**What is required:**
Return each line of the data that follows exactly as it reads.

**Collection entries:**
○ ○ ○ ○ ○ ○ ○
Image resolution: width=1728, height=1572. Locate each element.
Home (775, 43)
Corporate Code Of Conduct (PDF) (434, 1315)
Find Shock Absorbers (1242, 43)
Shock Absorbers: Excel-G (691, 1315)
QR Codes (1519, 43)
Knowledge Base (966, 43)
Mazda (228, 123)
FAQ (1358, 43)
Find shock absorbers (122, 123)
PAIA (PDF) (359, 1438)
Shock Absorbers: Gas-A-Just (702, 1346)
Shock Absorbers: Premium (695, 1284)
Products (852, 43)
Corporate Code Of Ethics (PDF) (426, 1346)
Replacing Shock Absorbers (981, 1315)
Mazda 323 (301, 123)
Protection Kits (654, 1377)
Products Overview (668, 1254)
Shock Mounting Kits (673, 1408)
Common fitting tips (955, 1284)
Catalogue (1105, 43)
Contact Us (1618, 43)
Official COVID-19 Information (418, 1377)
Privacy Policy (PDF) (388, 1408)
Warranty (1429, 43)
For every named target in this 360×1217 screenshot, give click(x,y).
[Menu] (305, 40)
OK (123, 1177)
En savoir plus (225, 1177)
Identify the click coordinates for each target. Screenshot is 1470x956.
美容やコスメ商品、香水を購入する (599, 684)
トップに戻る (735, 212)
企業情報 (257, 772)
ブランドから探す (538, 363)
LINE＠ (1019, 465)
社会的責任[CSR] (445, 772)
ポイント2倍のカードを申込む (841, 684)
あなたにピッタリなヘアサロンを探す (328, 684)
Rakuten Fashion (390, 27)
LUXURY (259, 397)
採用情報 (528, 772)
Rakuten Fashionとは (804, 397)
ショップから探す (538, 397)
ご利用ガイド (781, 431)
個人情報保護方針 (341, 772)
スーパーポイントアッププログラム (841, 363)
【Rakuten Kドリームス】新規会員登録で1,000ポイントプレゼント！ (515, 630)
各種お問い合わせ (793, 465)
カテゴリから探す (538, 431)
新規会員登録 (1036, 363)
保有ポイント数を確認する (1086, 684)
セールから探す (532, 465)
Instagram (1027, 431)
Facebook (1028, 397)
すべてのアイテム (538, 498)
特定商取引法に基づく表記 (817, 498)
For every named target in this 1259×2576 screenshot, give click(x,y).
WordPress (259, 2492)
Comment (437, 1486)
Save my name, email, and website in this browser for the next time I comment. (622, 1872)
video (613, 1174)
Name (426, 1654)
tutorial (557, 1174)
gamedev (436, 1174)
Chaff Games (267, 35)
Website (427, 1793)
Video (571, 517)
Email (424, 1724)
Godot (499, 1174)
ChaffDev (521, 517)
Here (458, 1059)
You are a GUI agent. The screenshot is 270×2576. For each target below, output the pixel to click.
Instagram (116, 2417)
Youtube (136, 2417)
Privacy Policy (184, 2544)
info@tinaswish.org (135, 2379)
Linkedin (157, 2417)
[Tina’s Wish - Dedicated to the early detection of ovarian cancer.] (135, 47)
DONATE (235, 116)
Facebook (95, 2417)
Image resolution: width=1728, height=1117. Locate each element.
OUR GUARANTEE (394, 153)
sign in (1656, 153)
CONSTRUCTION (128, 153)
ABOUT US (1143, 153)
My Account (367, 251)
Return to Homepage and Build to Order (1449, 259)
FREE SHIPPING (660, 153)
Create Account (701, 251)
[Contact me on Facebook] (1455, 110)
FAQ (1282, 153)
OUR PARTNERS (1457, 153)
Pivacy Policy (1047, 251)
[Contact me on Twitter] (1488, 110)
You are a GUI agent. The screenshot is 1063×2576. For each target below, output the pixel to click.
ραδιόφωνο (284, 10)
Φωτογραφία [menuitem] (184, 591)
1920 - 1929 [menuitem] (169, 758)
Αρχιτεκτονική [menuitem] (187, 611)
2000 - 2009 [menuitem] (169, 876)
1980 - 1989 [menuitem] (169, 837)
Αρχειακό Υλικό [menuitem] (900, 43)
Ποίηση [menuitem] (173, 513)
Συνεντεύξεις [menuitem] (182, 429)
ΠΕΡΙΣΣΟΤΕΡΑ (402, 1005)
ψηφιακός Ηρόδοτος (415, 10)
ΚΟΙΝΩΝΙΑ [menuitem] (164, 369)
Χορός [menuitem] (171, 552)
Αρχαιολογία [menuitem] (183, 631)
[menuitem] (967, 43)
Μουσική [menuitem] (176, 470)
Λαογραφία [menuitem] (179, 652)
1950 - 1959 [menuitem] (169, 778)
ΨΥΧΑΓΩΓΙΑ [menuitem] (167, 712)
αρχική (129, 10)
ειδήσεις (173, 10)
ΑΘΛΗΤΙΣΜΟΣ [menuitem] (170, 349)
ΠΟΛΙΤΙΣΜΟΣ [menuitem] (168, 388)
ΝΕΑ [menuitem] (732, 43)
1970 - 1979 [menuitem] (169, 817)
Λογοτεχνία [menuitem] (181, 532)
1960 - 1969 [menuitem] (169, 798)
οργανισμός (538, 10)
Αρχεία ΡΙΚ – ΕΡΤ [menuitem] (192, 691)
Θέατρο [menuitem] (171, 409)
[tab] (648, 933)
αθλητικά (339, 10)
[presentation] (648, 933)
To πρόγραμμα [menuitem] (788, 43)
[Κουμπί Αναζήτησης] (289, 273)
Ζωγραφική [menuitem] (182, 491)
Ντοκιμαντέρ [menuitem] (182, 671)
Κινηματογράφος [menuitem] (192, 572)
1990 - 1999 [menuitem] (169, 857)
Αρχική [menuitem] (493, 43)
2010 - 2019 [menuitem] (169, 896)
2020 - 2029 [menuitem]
○ ○ ○ ○ ○ ○ ○
**Answer section:**
Image resolution: width=1728, height=1572. Locate each element.
Home (775, 43)
Corporate Code Of Conduct (PDF) (434, 1315)
Find Shock Absorbers (1242, 43)
Shock Absorbers: Excel-G (691, 1315)
QR Codes (1519, 43)
Knowledge Base (966, 43)
Mazda (228, 123)
FAQ (1358, 43)
Find shock absorbers (122, 123)
PAIA (PDF) (359, 1438)
Shock Absorbers: Gas-A-Just (702, 1346)
Shock Absorbers: Premium (695, 1284)
Products (852, 43)
Corporate Code Of Ethics (PDF) (426, 1346)
Replacing Shock Absorbers (981, 1315)
Mazda 323 (301, 123)
Protection Kits (654, 1377)
Products Overview (668, 1254)
Shock Mounting Kits (673, 1408)
Common fitting tips (955, 1284)
Catalogue (1105, 43)
Contact Us (1618, 43)
Official COVID-19 Information (418, 1377)
Privacy Policy (PDF) (388, 1408)
Warranty (1429, 43)
For every named target in this 360×1217 screenshot, give click(x,y).
[Menu] (305, 40)
OK (123, 1177)
En savoir plus (225, 1177)
Identify the click coordinates for each target. Screenshot is 1470x956.
美容やコスメ商品、香水を購入する (599, 684)
トップに戻る (735, 212)
企業情報 (257, 772)
ブランドから探す (538, 363)
LINE＠ (1019, 465)
社会的責任[CSR] (445, 772)
ポイント2倍のカードを申込む (841, 684)
あなたにピッタリなヘアサロンを探す (328, 684)
Rakuten Fashion (390, 27)
LUXURY (259, 397)
採用情報 (528, 772)
Rakuten Fashionとは (804, 397)
ショップから探す (538, 397)
ご利用ガイド (781, 431)
個人情報保護方針 (341, 772)
スーパーポイントアッププログラム (841, 363)
【Rakuten Kドリームス】新規会員登録で1,000ポイントプレゼント！ (515, 630)
各種お問い合わせ (793, 465)
カテゴリから探す (538, 431)
新規会員登録 (1036, 363)
保有ポイント数を確認する (1086, 684)
セールから探す (532, 465)
Instagram (1027, 431)
Facebook (1028, 397)
すべてのアイテム (538, 498)
特定商取引法に基づく表記 (817, 498)
For every named target in this 1259×2576 screenshot, give click(x,y).
WordPress (259, 2492)
Comment (437, 1486)
Save my name, email, and website in this browser for the next time I comment. (622, 1872)
video (613, 1174)
Name (426, 1654)
tutorial (557, 1174)
gamedev (436, 1174)
Chaff Games (267, 35)
Website (427, 1793)
Video (571, 517)
Email (424, 1724)
Godot (499, 1174)
ChaffDev (521, 517)
Here (458, 1059)
You are a GUI agent. The screenshot is 270×2576. For each target below, output the pixel to click.
Instagram (116, 2417)
Youtube (136, 2417)
Privacy Policy (184, 2544)
info@tinaswish.org (135, 2379)
Linkedin (157, 2417)
[Tina’s Wish - Dedicated to the early detection of ovarian cancer.] (135, 47)
DONATE (235, 116)
Facebook (95, 2417)
Image resolution: width=1728, height=1117. Locate each element.
OUR GUARANTEE (394, 153)
sign in (1656, 153)
CONSTRUCTION (128, 153)
ABOUT US (1143, 153)
My Account (367, 251)
Return to Homepage and Build to Order (1449, 259)
FREE SHIPPING (660, 153)
Create Account (701, 251)
[Contact me on Facebook] (1455, 110)
FAQ (1282, 153)
OUR PARTNERS (1457, 153)
Pivacy Policy (1047, 251)
[Contact me on Twitter] (1488, 110)
You are a GUI agent. The screenshot is 1063×2576. For each target below, output the pixel to click.
ραδιόφωνο (284, 10)
Φωτογραφία [menuitem] (184, 591)
1920 - 1929 [menuitem] (169, 758)
Αρχιτεκτονική [menuitem] (187, 611)
2000 - 2009 [menuitem] (169, 876)
1980 - 1989 [menuitem] (169, 837)
Αρχειακό Υλικό [menuitem] (900, 43)
Ποίηση [menuitem] (173, 513)
Συνεντεύξεις [menuitem] (182, 429)
ΠΕΡΙΣΣΟΤΕΡΑ (402, 1005)
ψηφιακός Ηρόδοτος (415, 10)
ΚΟΙΝΩΝΙΑ [menuitem] (164, 369)
Χορός [menuitem] (171, 552)
Αρχαιολογία [menuitem] (183, 631)
[menuitem] (967, 43)
Μουσική [menuitem] (176, 470)
Λαογραφία [menuitem] (179, 652)
1950 - 1959 [menuitem] (169, 778)
ΨΥΧΑΓΩΓΙΑ [menuitem] (167, 712)
αρχική (129, 10)
ειδήσεις (173, 10)
ΑΘΛΗΤΙΣΜΟΣ [menuitem] (170, 349)
ΠΟΛΙΤΙΣΜΟΣ [menuitem] (168, 388)
ΝΕΑ [menuitem] (732, 43)
1970 - 1979 [menuitem] (169, 817)
Λογοτεχνία [menuitem] (181, 532)
1960 - 1969 [menuitem] (169, 798)
οργανισμός (538, 10)
Αρχεία ΡΙΚ – ΕΡΤ [menuitem] (192, 691)
Θέατρο [menuitem] (171, 409)
[tab] (648, 933)
αθλητικά (339, 10)
[presentation] (648, 933)
To πρόγραμμα [menuitem] (788, 43)
[Κουμπί Αναζήτησης] (289, 273)
Ζωγραφική [menuitem] (182, 491)
Ντοκιμαντέρ [menuitem] (182, 671)
Κινηματογράφος [menuitem] (192, 572)
1990 - 1999 [menuitem] (169, 857)
Αρχική [menuitem] (493, 43)
2010 - 2019 [menuitem] (169, 896)
2020 - 2029 [menuitem]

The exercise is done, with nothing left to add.